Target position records
** Begin **
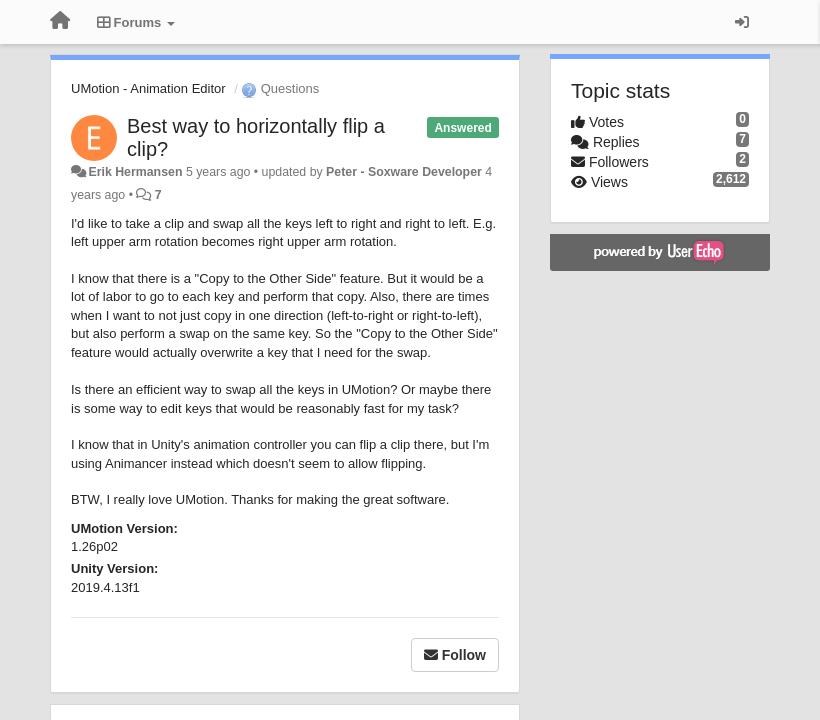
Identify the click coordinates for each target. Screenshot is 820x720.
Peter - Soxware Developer (404, 172)
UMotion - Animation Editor (148, 88)
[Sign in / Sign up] (742, 22)
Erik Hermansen (135, 172)
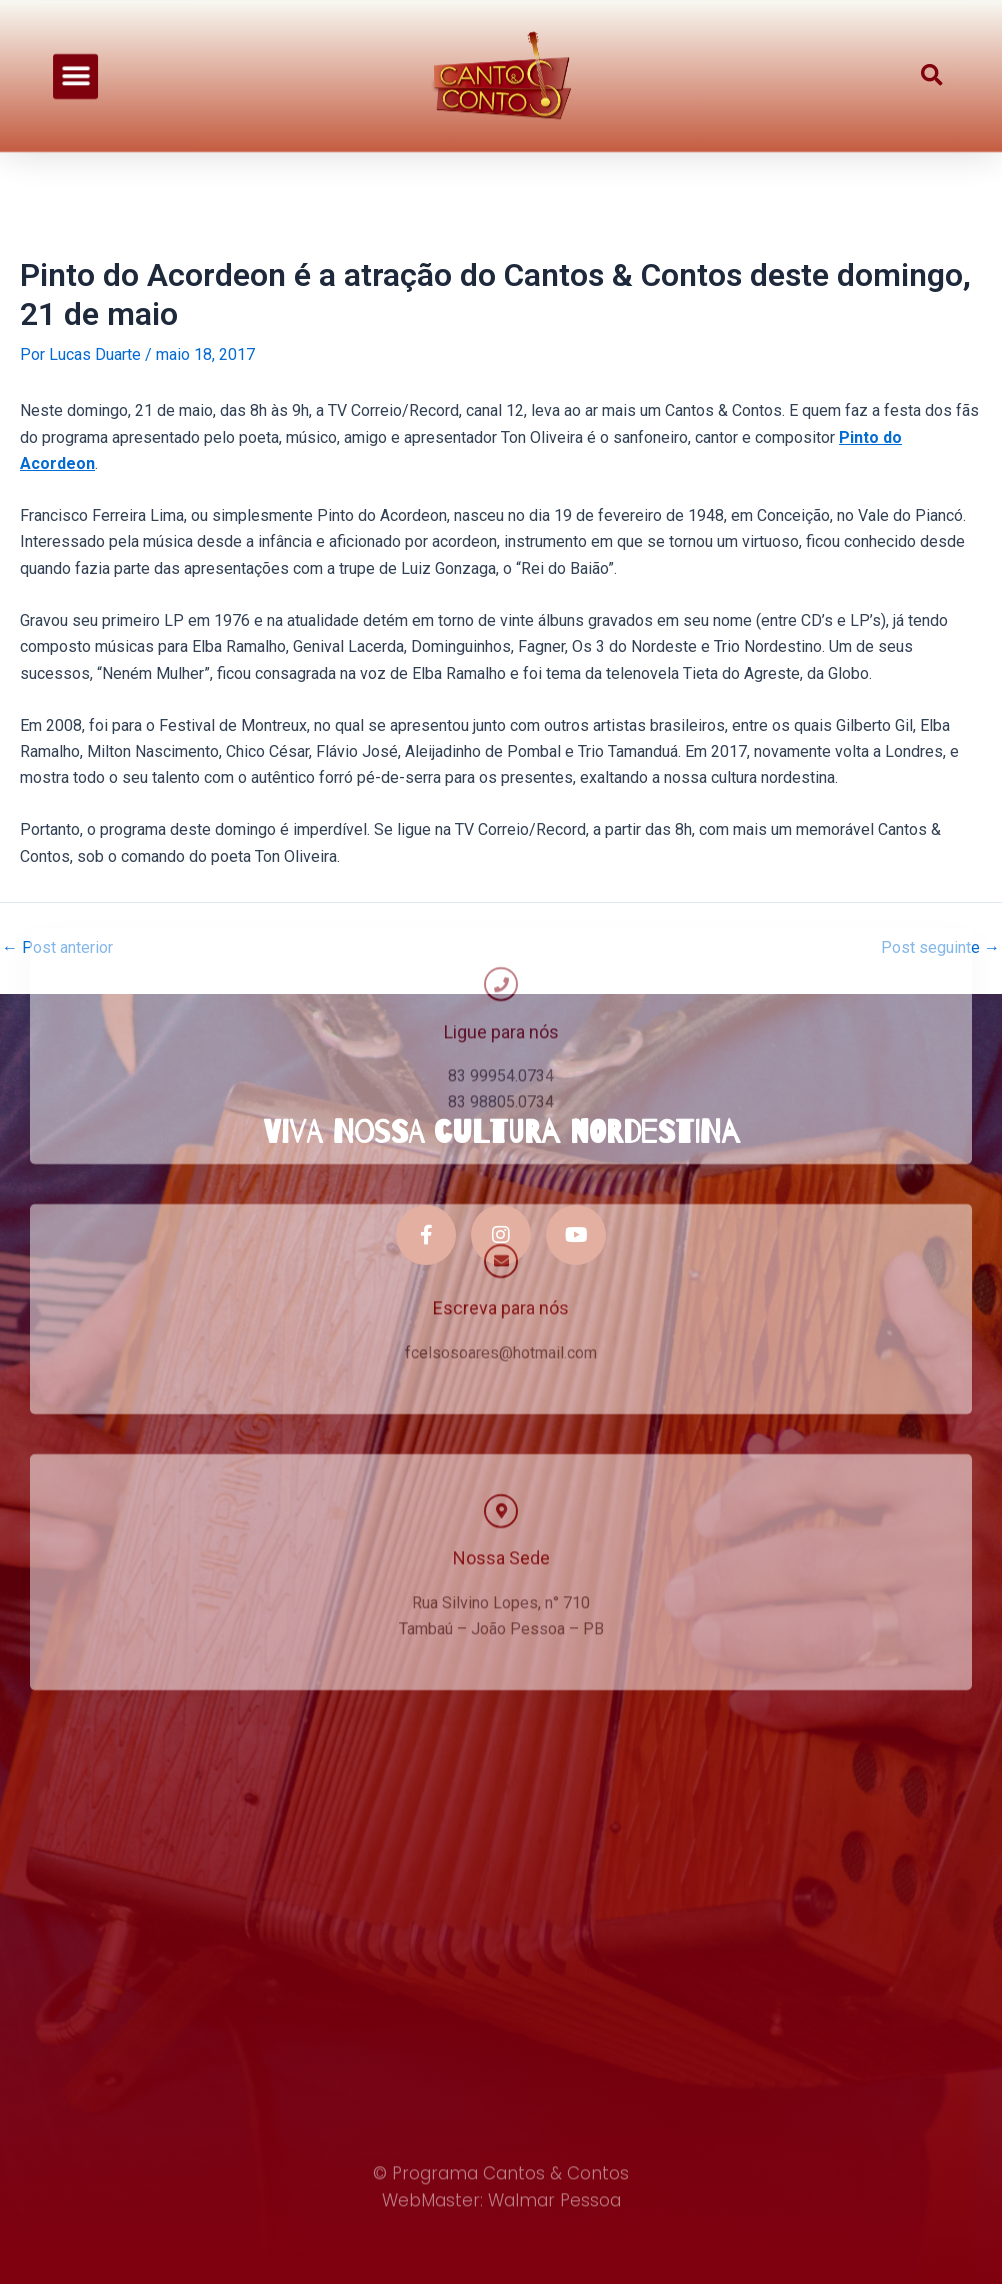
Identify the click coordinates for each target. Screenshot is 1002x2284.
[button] (75, 59)
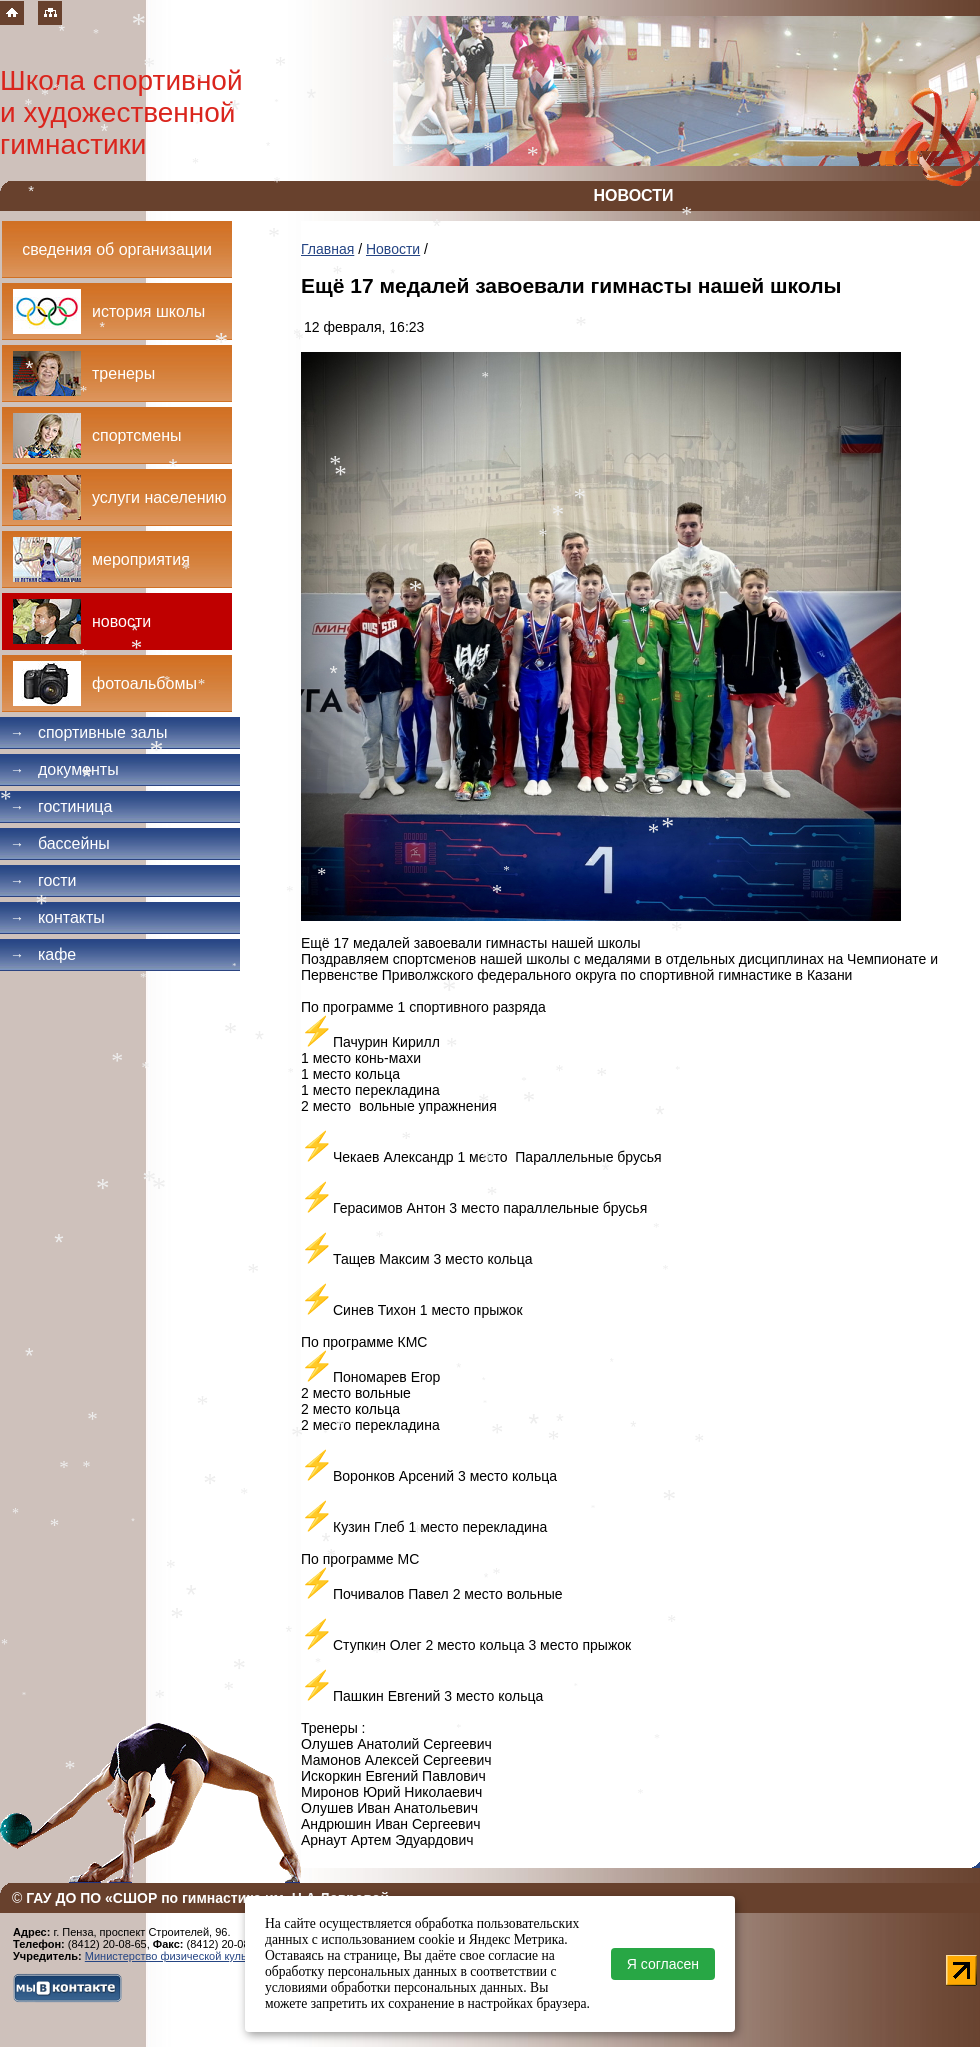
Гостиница (61, 806)
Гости (43, 880)
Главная (327, 249)
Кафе (43, 954)
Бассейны (60, 843)
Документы (64, 769)
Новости (393, 249)
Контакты (57, 917)
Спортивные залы (89, 732)
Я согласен (663, 1964)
** End **
Reproduce all of the rows above word for word, but leave out the pictures.

Identify the click coordinates for each target. Screenshot is 820x720.
Peter - Soxware Developer (404, 172)
UMotion - Animation Editor (148, 88)
[Sign in / Sign up] (742, 22)
Erik Hermansen (135, 172)
Identify the click coordinates for each target. Screenshot is 1002x2284.
[button] (75, 59)
Гостиница (61, 806)
Гости (43, 880)
Главная (327, 249)
Кафе (43, 954)
Бассейны (60, 843)
Документы (64, 769)
Новости (393, 249)
Контакты (57, 917)
Спортивные залы (89, 732)
Я согласен (663, 1964)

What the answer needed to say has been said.